Every time I updated the configuration file I checked if it is ok using nginx -t
command and then reload nginx using nginx -s reload
command for the changes to take effect.
Reflections
Seeing network basics in action. Recently I finished reading ‘High Performance Browser Networking’ book which detailed the different steps (TCP, TLS handshakes, actual data transfer) involved in communicating over the network. It helped me a lot when it came to visualizing what is happening during the load test.
Tests results for response latency obtained by running load test while trying out different CDN and cache control settings looked something like this.
As we can see:
- When there is no CDN involved the latency is very high.
- Once the CDN is enabled (and allowed to cache the response as there are no headers specifying otherwise) the latency drops significantly.
- If the CDN is allowed to proxy the requests but not to cache the result the latency rises but just a little compared to the CDN OFF case.
- There’s not really any difference between no-cache, no-store and private Cache-Control headers.
Why is that?
Any request-response communication over HTTP connection includes a TCP handshake before the actual data transfer. So we have one round trip for the handshake and (at least) one for the actual data transfer. The duration of these roundtrips depends on the distance between the requestor and the server. And as mentioned before that is exactly the distance CDNs help to reduce. If CDN is able to handle both the handshake and the response serving, the roundtrips will be very short. And even if it is not allowed to cache (all three no-cache
, no-store
, private
headers) the response we save some time on the handshake roundtrip. CDN keeps a connection to the origin server at all times, so an extra handshake is not needed there.
Collaborating with someone outside the team. I always appreciate a chance to work or otherwise collaborate with people outside my team. As it may make future collaborations easier. When I need something work related from another team it is much easier to go and ask them, if I already know somebody there. And sometimes that might be just the right encouragement needed to prevent trying to figure things on my own. Which can lead to a worse or at least slower result.

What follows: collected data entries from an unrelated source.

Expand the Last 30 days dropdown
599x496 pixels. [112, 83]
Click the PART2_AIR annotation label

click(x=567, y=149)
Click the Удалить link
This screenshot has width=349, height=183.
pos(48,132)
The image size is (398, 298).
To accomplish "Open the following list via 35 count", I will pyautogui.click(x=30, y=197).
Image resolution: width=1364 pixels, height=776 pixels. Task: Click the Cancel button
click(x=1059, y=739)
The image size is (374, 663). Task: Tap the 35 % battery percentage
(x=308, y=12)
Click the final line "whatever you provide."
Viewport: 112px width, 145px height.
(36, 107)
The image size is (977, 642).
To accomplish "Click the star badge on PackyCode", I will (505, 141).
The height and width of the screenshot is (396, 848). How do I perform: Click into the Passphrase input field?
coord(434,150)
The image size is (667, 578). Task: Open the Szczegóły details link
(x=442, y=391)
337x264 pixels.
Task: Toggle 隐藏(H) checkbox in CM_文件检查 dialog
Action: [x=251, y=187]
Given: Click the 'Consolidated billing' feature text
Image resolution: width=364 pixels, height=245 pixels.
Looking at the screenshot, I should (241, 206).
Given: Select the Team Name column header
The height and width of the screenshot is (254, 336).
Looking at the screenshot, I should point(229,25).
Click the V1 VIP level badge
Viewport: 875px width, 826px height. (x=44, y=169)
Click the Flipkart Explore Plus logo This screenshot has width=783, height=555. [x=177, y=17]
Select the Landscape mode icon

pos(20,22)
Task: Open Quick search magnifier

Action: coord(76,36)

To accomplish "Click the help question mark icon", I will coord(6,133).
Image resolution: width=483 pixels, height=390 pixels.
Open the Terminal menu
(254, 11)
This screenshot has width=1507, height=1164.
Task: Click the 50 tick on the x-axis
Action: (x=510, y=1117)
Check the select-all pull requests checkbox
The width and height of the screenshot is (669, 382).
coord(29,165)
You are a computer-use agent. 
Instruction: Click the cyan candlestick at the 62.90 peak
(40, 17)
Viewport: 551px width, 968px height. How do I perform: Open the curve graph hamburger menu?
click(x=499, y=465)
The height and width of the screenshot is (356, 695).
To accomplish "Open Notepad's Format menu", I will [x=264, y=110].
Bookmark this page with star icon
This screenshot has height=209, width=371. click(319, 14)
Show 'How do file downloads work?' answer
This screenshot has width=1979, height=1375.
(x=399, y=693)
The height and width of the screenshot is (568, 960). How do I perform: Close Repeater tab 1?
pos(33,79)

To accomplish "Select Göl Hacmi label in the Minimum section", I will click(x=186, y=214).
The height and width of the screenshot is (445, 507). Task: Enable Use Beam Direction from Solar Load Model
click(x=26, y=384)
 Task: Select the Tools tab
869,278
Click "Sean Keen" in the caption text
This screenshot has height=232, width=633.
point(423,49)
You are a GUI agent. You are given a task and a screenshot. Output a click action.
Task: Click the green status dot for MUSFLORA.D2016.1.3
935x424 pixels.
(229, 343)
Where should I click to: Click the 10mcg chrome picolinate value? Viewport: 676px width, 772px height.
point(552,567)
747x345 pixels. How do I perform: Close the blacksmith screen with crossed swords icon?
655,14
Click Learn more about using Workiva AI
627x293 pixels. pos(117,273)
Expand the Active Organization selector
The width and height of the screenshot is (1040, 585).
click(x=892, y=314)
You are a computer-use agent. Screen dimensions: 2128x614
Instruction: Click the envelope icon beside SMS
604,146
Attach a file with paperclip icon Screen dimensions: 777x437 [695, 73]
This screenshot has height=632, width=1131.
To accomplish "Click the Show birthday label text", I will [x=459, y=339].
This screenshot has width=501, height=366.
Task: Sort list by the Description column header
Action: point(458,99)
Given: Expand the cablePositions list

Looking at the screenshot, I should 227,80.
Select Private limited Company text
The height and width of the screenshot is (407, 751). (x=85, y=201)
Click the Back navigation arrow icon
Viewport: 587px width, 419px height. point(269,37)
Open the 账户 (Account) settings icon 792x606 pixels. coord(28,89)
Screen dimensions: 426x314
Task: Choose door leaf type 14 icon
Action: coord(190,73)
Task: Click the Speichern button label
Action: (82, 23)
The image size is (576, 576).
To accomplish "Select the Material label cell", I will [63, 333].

And of course there’s also the added benefit of learning new things from new people. For example by observing their ways of doing stuff that I can try and adapt later. One of such thing was evaluation of tools chosen for a task. The initial setup for the load test was BetterUptime to monitor the request latency to this blog, as seen from different regions of the world and Vegeta HTTP load testing tool. But they didn’t seem to provide enough flexibility for my colleague so he moved on to the combination of Prometheus blackbox exporter and k6 load testing tool. I think the approach of starting simple, understanding the limitations of the tools and moving to something that suits your goal better is very neat.
Did I tear it down after?
I torn down the initial BetterUptime monitoring setup. But I left the Cloudflare since it is free. It is nice that all these tools have free plans for learning and hobby purposes.